Exelon Corp. last week announced it will close its Oyster Creek nuclear plant in southern New Jersey near Toms River this October, a year ahead of schedule. The Chicago-based utility holding company, the nation’s largest nuclear plant operator, said high operating costs at the General Electric boiling water reactor plant and low electricity prices led to the decision to shut the plant ahead of schedule.
The plan to shut down in 2019, ten years ahead of when its Nuclear Regulation Commission operating license would expire, came in a deal with New Jersey regulators, which allowed the utility to avoid building a closed-cycle cooling tower to replace the original once-through cooling water system drawing water from Barnegat Bay. The 2018 shutdown allows Exelon to avoid a scheduled refueling that would require major expenditures this month, the company said.
Beyond a further example of the travails of civilian nuclear power in the U.S., the early closure of the 636-MW unit will bring the curtain down on a significant tale in the history of the U.S. nuclear program.
Oyster Creek is one of the nation’s oldest nuclear plants, beginning commercial operation on Dec. 1, 1969. It came about as a result of a commercial war between the two pioneer reactor vendors, Westinghouse with its pressurized water reactors and GE with its BWRs, to establish positions in the market for commercial nukes.
In 1963, Westinghouse, with a leg up with the 1957 Shippingport plant near Pittsburgh, the nation’s first civilian nuclear plant, was winning the battle. GE got an opportunity to score a victory when Jersey Central Power & Light, said it was seeking to build a nuclear plant to serve a growing demand. In July 1963, TIME magazine reported, “The two companies are knocking heads over Jersey Central’s reactor; for General Electric’s prestige, that contract is almost a must.”
Jersey Central had estimated a plant of the size it wanted would cost around $90 million, in line with the costs of smaller plants that had been built with subsidies from the U.S. Atomic Energy Commission.
GE decided to place a big bet on the project. The company offered Jersey Central a “turnkey” bid of $66 million. GE would supply everything, including obtaining licenses and permits, for a fixed price. The company figured it would lose money on the deal, but would open a path to more orders and establish the company as the key competitor to Westinghouse. GE also figured the deal would establish nuclear power as cheaper than coal-fired power, at least in areas far from access to low-cost coal.
JCPL quickly accepted the offer, claiming that the new nuclear plant would be considerably less costly than similar coal capacity. The GE offer won astonished praise from nuclear power interests. AEC Chairman Glenn Seaborg told the White House it was an “economic breakthrough,” language President Lyndon Johnson echoed in a speech.
But there were skeptics, led by Philip Sporn, head of New York-based American Electric Power, an advisor to the AEC, and a long-time critic of the economic claims for nuclear energy. Sporn told the congressional Joint Committee on Atomic Energy that Oyster Creek didn’t represent a breakthrough. He said the Oyster Creek contract was a product of the intense bidding war between Westinghouse and GE that obscured the economics. The bids, he said, were based on wishful thinking and on “extrapolation,” not engineering experience.

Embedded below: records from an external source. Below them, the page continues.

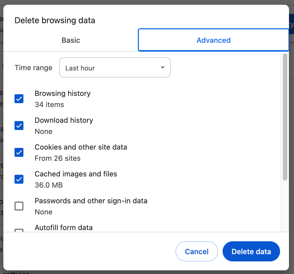Enable "Passwords and other sign-in data"
This screenshot has height=274, width=294.
click(19, 206)
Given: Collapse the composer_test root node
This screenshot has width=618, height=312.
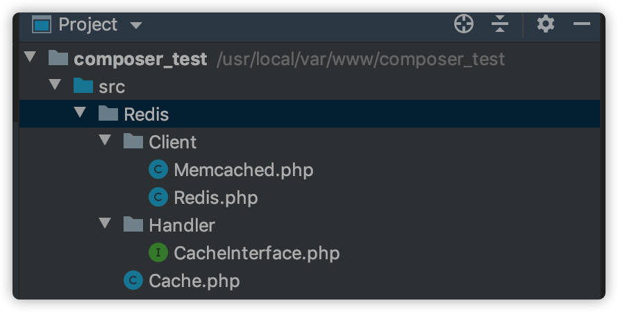Looking at the screenshot, I should 30,58.
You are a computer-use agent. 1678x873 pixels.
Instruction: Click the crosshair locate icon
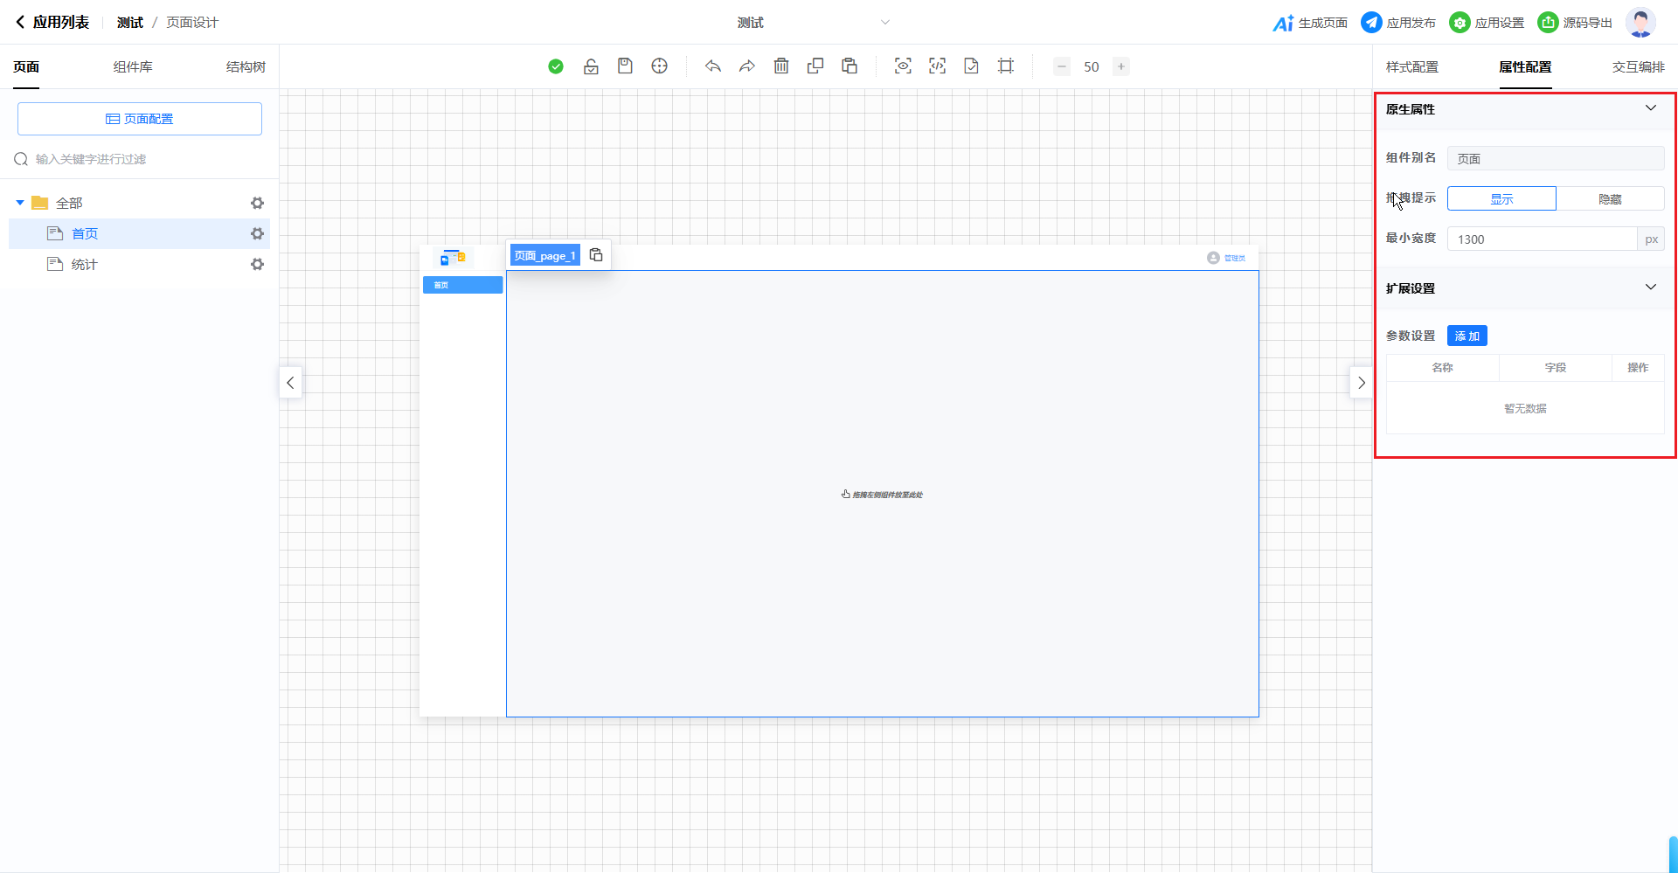click(x=660, y=66)
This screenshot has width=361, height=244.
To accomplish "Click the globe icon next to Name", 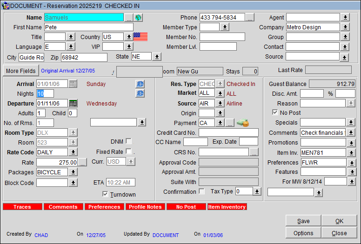I will pyautogui.click(x=138, y=18).
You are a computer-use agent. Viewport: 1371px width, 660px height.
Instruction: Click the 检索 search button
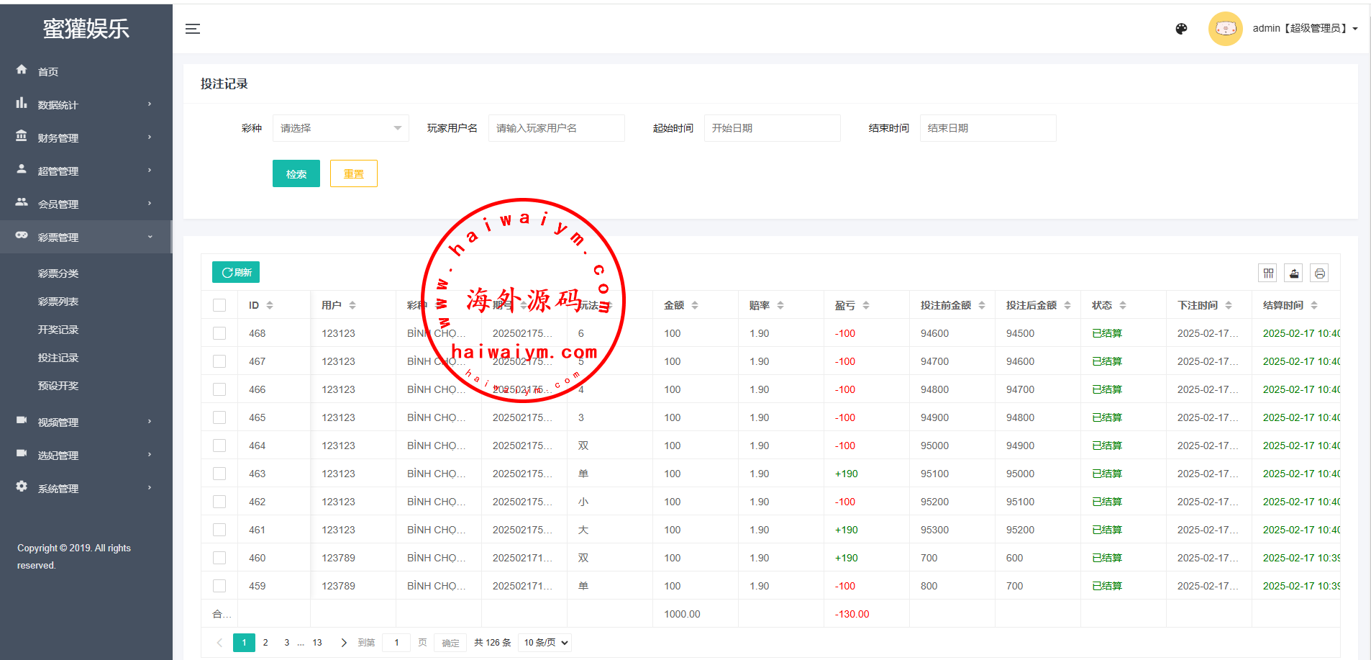tap(296, 173)
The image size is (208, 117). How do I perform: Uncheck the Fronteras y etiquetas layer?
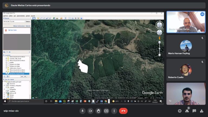coord(7,86)
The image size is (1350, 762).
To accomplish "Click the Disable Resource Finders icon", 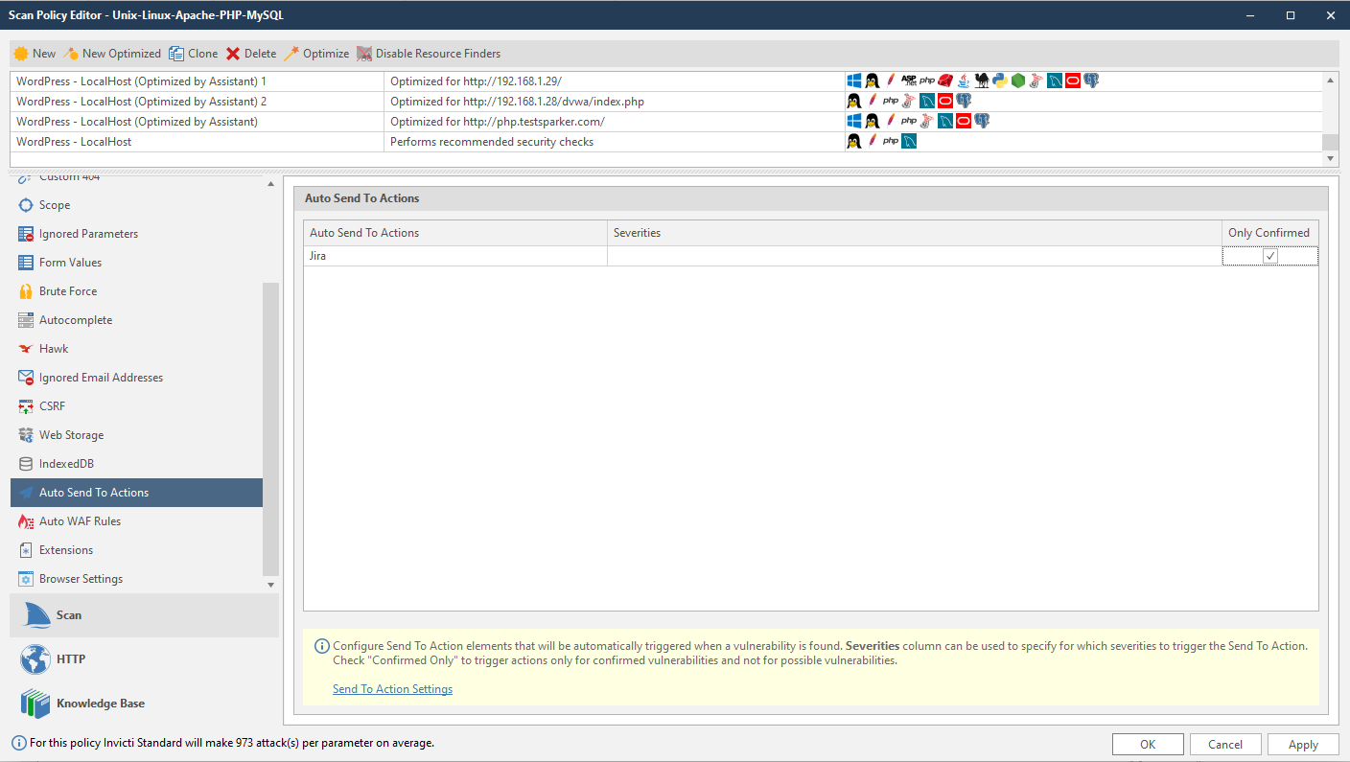I will 364,54.
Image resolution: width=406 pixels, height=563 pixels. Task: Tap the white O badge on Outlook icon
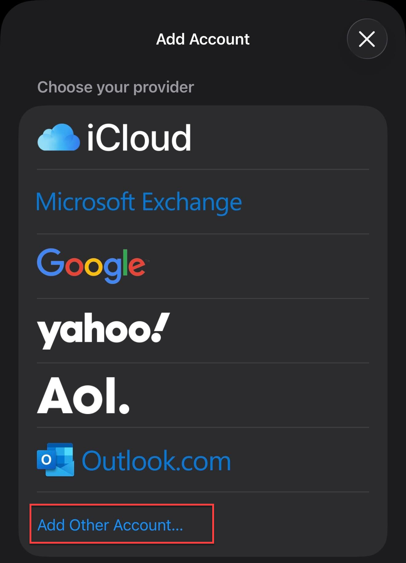tap(46, 459)
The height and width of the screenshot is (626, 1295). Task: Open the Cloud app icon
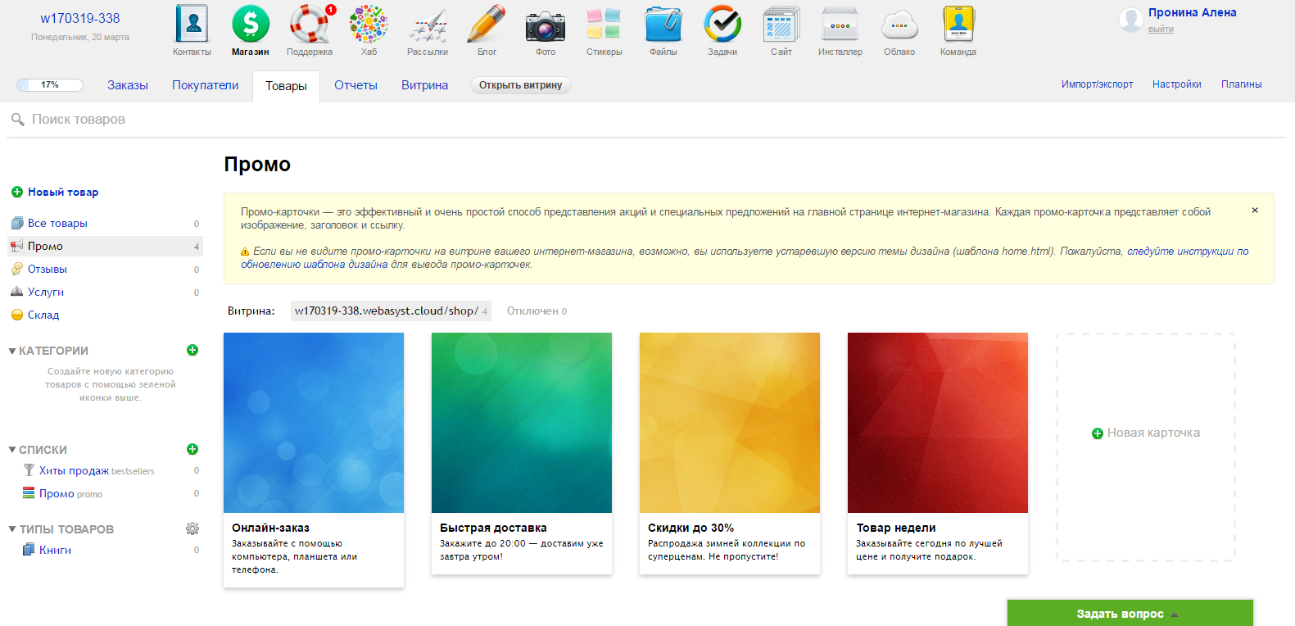pyautogui.click(x=899, y=25)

Sporn compared Oyster Creek to the Nine Mile Point plant going up in New York that was being built on conventional terms, buying only the nuclear steam supply system from the vendor. The utility estimated the cost of its project, of similar size, at $90 million.
Oyster Creek construction began in December 1964. While GE was providing the project at a fixed price, delays increased the cost for Jersey Central, as it had to continue to pay the loans it took out to finance the project. GE had promised to have the plant in service at the end of 1967.
In April 1968, before the plant went into commercial service, JCPL’s parent GPU decided to sue GE to recoup its losses. The 1971 suit claimed GE owed the utility $63 million. The companies ultimately settled for an undisclosed amount.
Philip Abelson, a nuclear physicist who was a long-time editor of Science magazine, took note of the hyperbolic promise of Oyster Creek and the performance on the ground during construction. It was, he wrote, “a dramatic confrontation between rosy optimism and harsh reality.”
Oyster Creek has had an excellent operating record throughout its life. According to NRC data, the plant had a five-year average capacity factor of 89% between 2008 and 2012.